[[ Source material open ]]
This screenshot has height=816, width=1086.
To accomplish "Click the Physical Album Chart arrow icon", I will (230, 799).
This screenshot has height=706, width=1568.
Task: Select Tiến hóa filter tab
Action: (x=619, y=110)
[[ Source material closed ]]
# Work instructions:
Each entry above should be output again, precisely as given.

# Solution to the problem:
This screenshot has height=816, width=1086.
To accomplish "Click the Physical Album Chart arrow icon", I will (230, 799).
This screenshot has height=706, width=1568.
Task: Select Tiến hóa filter tab
Action: (x=619, y=110)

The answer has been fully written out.